## Teks untuk Analisis:
══════════
Jadi Diplomat? Apa Sih yang Harus Dimiliki Mahasiswa HI?

Yogyakarta (30/03) – Salah satu peluang profesi kerja bagi mahasiswa Hubungan Internasional (HI) adalah menjadi seorang diplomat. Lantas apa sih yang harus dimiliki seorang mahasiswa HI untuk jadi diplomat yang seutuhnya? Dalam acara FPCI UMY Meet The Diplomat pada (27/03) minggu lalu, Hartyo Harkomoyo selaku Koordinator Urusan Informasi dan Sosial Budaya membagikan nilai – nilai penting yang harus dimiliki mahasiswa HI beserta kisah pengalamannya bertugas di 3 negara yang berbeda.

Dalam wawancaranya, Hartyo Harkomoyo yang kini sedang ditugaskan di London, UK menyampaikan bahwa setidaknya ada 4 nilai yang harus dimiliki secara utuh oleh mahasiswa HI. Pertama adalah kepribadian, menurutnya kepribadian merupakan kunci keberhasilan. “Karakter diri akan menjadi penentu baik dalam proses seseorang masuk di dunia kerja,” ujarnya.
══════════
## Data yang Ditampilkan:
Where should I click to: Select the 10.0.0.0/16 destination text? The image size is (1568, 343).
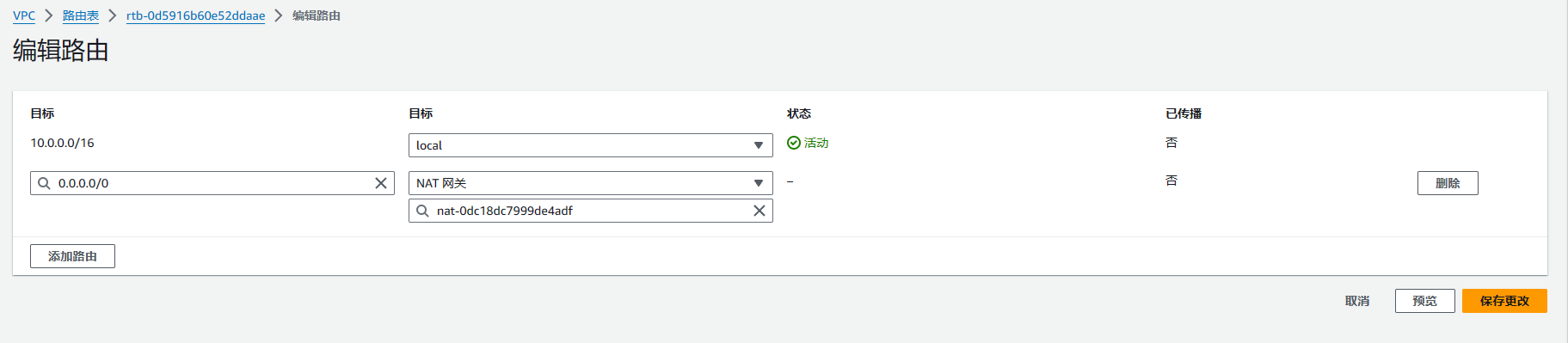pos(63,143)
══════════
## Yang Harus Dikerjakan:
• a. Sebutkan semua singkatan yang muncul dalam artikel tentang diplomat.
• b. Salin tanpa perubahan bagian artikel tentang diplomat yang dibuka dengan kata-kata berisi "Yogyakarta (30/03) –" dan ditutup dengan "negara yang berbeda.".
• c. Lanjutkan artikel tentang diplomat dari titik teks itu berhenti.

## Daftar Jawaban:
• a. HI, FPCI, UMY, UK

• b.
Yogyakarta (30/03) – Salah satu peluang profesi kerja bagi mahasiswa Hubungan Internasional (HI) adalah menjadi seorang diplomat. Lantas apa sih yang harus dimiliki seorang mahasiswa HI untuk jadi diplomat yang seutuhnya? Dalam acara FPCI UMY Meet The Diplomat pada (27/03) minggu lalu, Hartyo Harkomoyo selaku Koordinator Urusan Informasi dan Sosial Budaya membagikan nilai – nilai penting yang harus dimiliki mahasiswa HI beserta kisah pengalamannya bertugas di 3 negara yang berbeda.

• c.
Kedua, semangat mengembangkan diri. Dengan semangat mengembangkan diri, maka kita akan terbiasa untuk mengasah kemampuan diri yang nantinya diperlukan di tempat kerja dan siap beradaptasi di berbagai perubahan. Ketiga, fokus pada tujuan. Dalam hal ini, Hartyo menyampaikan bahwa kita harus fokus pada tujuan dalam memutuskan lingkungan kerja yang kita inginkan. Hal tersebut dianggapnya penting agar kita tidak kehilangan arah dan dapat terus memberikan kontribusi dalam pekerjaan dengan hasil yang maksimal.

Tak kalah penting lagi adalah nilai kejujuran dan ketulusan. Jujur pada diri sendiri dan jujur pada pekerjaan yang sedang kita emban. Melalui kedua hal tersebutlah seseorang akan tetap survive dalam menghadapi berbagai tantangan dalam dunia kerja. Menurutnya, melalui kejujuran dan ketulusan, maka kita mendedikasikan sebuah pekerjaan sebagai ibadah dan memberikan kontribusi bagi tempat kita bekerja dan dalam konteks yang lebih besar bagi negara.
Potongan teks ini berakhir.